Hands-Off Property Investing
When you reach a certain stage of investing, you will want to start diversifying your investment portfolio. One option is to invest in Real Estate Investment Trusts (REITs) from £25 per month. But buying your own investment property is a much more expensive purchase. Still, passive, hands-off property investing is the goal for a lot of people.
Let’s walk through the pros and cons of hands-off property investing and show how it’s possible to follow this strategy. There are lots of elements that make up real estate investing, but today we’ll concentrate on minimising your time requirement.
If you’re just starting out, this is going to show how to invest without spending every waking minute learning to be a property investor, or dealing with property people. If you’ve already got a portfolio, this may save you hours or even days each month.
I’ve been extremely hands-on over the years, but as a letting agent I’ve enabled others to be completely hands-off. Increasingly I’m becoming more hands-off with my own investments as I want to have more time to do other things.
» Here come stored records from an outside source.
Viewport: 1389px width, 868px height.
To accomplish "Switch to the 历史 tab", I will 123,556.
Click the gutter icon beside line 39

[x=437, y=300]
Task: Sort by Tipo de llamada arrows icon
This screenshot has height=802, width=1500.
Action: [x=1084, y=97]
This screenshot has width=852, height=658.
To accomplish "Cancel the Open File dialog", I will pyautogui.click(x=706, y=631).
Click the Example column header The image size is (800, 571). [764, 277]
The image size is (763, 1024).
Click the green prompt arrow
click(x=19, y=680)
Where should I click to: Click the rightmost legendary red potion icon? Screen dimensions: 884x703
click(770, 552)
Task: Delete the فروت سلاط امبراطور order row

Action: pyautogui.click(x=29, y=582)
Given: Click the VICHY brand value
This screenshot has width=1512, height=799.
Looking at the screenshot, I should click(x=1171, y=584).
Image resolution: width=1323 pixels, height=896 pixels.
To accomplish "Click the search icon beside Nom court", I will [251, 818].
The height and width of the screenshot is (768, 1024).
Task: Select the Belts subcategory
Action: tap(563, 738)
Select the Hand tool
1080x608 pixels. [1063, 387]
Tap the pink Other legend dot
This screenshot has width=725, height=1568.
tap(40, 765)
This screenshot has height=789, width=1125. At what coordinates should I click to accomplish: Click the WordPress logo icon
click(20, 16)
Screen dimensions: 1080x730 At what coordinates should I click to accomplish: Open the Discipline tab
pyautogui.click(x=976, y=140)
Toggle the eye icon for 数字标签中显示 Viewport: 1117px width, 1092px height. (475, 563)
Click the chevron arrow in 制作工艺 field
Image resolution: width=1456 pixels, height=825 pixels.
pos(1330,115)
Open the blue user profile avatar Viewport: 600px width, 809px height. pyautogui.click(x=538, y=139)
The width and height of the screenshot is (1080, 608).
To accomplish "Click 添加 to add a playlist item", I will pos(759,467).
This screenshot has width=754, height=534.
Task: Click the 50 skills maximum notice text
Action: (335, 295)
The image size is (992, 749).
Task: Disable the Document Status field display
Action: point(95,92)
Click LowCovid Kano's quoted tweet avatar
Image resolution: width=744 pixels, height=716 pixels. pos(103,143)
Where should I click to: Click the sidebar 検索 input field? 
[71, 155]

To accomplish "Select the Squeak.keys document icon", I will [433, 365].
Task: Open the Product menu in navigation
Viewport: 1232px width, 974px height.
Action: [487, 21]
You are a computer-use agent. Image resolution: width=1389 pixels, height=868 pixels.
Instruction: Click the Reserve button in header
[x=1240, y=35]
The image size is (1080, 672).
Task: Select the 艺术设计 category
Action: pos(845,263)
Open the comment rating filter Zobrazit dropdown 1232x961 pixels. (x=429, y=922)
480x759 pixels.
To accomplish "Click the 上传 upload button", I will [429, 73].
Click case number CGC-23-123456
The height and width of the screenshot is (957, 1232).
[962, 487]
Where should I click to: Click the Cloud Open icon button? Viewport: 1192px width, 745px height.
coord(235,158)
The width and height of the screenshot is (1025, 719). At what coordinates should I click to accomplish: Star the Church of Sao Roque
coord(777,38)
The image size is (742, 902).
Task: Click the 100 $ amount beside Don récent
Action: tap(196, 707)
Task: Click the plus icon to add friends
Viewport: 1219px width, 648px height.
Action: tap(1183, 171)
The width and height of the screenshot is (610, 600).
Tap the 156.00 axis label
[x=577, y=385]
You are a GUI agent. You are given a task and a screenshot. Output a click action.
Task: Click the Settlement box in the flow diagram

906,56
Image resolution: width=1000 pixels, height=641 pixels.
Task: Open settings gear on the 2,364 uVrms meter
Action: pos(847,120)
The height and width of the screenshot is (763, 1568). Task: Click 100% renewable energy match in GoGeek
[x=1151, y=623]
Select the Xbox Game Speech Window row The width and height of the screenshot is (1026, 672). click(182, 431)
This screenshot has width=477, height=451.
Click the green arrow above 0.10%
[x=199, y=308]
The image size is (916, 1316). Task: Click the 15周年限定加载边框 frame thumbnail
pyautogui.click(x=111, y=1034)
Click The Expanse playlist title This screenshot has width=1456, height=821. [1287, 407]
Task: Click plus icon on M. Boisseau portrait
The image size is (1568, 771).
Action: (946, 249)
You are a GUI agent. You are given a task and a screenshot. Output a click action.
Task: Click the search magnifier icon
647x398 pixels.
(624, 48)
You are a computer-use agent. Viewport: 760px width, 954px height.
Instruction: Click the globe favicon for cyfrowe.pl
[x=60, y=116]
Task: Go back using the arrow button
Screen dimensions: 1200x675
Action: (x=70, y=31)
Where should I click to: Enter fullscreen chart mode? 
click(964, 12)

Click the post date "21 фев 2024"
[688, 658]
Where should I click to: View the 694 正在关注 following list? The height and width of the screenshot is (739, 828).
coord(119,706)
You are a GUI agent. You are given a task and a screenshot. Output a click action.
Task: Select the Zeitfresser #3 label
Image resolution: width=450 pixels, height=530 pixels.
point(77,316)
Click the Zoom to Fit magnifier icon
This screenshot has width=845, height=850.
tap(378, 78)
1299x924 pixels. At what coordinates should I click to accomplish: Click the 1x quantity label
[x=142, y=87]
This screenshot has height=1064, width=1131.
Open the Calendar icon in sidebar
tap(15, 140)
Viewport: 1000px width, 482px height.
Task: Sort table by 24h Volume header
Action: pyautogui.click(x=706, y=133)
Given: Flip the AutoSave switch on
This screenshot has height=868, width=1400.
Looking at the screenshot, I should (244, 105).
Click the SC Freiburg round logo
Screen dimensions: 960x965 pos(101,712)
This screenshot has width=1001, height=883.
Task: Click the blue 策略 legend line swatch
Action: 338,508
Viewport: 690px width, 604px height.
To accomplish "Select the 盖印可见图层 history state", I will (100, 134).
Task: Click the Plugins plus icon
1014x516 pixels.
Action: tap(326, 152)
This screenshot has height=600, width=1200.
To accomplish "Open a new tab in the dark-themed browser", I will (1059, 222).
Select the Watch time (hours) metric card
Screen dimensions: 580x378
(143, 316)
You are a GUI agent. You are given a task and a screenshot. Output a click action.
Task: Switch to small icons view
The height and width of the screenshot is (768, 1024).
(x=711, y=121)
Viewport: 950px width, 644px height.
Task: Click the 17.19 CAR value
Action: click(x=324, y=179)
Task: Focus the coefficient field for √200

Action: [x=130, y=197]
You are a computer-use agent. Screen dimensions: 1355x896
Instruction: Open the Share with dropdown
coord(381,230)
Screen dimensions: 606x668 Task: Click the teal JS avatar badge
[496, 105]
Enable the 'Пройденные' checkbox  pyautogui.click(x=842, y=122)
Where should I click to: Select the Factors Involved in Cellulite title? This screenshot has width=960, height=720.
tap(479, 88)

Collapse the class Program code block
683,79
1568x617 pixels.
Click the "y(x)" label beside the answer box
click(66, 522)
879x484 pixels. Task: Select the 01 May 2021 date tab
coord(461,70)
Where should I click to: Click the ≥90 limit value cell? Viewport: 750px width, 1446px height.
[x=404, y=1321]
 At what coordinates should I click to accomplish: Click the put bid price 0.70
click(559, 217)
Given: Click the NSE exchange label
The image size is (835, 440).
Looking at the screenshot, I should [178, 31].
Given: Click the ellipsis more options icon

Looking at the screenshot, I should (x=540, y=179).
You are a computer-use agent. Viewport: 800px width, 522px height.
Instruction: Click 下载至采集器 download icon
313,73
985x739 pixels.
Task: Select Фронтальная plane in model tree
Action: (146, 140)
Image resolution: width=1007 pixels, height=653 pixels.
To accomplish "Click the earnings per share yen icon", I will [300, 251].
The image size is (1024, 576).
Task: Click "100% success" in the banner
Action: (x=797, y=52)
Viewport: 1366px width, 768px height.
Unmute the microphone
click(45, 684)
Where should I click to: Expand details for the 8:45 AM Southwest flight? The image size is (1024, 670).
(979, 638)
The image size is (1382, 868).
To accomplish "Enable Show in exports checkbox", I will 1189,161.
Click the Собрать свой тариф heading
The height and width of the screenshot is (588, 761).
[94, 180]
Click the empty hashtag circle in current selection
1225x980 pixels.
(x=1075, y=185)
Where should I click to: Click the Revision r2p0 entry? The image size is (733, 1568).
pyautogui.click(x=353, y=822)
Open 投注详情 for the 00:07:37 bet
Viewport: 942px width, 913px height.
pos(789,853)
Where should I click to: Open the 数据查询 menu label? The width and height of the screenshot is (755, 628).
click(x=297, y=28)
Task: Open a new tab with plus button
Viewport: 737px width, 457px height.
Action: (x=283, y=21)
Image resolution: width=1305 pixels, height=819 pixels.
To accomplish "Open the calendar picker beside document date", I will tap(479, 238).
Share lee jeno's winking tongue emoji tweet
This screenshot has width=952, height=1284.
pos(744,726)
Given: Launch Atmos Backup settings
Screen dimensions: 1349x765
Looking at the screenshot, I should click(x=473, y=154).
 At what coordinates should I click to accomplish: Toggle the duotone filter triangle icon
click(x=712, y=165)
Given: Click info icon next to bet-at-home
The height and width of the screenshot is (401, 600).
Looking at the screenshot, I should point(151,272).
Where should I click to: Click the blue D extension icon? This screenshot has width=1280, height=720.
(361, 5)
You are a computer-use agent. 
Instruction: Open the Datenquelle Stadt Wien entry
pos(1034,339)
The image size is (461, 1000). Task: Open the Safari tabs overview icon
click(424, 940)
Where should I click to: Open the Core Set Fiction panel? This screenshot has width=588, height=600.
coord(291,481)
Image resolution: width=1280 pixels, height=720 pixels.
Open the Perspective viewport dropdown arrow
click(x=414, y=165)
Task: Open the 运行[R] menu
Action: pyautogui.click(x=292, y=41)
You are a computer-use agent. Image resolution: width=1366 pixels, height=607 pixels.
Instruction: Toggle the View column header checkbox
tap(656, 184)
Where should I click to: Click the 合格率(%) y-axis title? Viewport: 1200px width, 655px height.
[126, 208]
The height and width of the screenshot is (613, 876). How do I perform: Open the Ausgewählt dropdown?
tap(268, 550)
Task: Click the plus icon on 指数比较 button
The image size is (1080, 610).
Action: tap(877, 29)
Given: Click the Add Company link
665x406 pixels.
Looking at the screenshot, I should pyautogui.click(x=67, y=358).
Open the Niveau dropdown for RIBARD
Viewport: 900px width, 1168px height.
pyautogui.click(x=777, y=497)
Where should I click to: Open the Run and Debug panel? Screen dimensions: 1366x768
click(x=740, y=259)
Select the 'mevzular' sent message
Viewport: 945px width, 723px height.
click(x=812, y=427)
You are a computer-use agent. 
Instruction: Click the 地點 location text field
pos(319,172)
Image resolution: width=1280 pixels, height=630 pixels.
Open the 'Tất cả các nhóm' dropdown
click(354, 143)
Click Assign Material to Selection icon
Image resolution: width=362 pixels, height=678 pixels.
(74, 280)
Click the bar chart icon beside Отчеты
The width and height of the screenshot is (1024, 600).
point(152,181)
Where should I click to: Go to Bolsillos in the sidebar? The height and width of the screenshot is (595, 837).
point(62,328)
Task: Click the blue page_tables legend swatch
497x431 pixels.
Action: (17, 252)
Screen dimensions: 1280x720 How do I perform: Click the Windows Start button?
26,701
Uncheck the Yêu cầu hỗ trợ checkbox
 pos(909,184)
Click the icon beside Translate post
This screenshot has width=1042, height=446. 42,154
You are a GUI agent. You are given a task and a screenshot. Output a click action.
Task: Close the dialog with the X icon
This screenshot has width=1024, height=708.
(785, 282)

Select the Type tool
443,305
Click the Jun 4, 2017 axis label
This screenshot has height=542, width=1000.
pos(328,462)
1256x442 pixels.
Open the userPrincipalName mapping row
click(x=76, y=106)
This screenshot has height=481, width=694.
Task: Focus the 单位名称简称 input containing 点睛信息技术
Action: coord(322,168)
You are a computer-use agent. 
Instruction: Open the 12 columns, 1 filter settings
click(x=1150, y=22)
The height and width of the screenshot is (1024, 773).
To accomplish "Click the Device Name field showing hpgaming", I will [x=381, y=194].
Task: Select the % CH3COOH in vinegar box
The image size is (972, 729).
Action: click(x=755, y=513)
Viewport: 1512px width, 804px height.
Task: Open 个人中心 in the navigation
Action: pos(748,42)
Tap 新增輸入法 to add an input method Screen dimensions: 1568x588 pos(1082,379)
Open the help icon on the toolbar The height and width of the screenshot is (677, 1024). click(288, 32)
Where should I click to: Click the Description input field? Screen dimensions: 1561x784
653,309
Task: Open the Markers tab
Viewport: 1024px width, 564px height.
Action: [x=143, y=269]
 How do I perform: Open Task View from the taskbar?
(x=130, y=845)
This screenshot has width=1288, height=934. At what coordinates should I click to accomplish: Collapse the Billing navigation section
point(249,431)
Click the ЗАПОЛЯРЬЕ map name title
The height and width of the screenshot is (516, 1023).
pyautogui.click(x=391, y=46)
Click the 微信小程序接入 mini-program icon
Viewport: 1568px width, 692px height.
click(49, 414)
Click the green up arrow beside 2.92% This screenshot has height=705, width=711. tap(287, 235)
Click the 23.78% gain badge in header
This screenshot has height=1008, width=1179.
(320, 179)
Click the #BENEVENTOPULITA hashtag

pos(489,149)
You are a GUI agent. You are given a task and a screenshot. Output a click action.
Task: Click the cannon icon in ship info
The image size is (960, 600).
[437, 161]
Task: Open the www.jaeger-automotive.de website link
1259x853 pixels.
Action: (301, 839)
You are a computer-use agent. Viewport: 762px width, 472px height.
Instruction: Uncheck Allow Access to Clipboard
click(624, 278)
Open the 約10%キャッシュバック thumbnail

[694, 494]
So let’s think about property investing in its broadest sense. You’ve generally got to do these things;
This relates mostly to a buy-and-hold strategy, but if your strategy is based more around flipping, then you can just remove the “let it / manage it” section and replace it with “sell it”.
I’m going to run through each heading and show how you can be hands-off in your investing, and give you an idea of the cost implications.
If this has already put you off, then maybe property isn’t for you. To get an overview of all the asset classes that might be better for you, and a complete walkthrough of how to invest in them, check out the Masterclass modules.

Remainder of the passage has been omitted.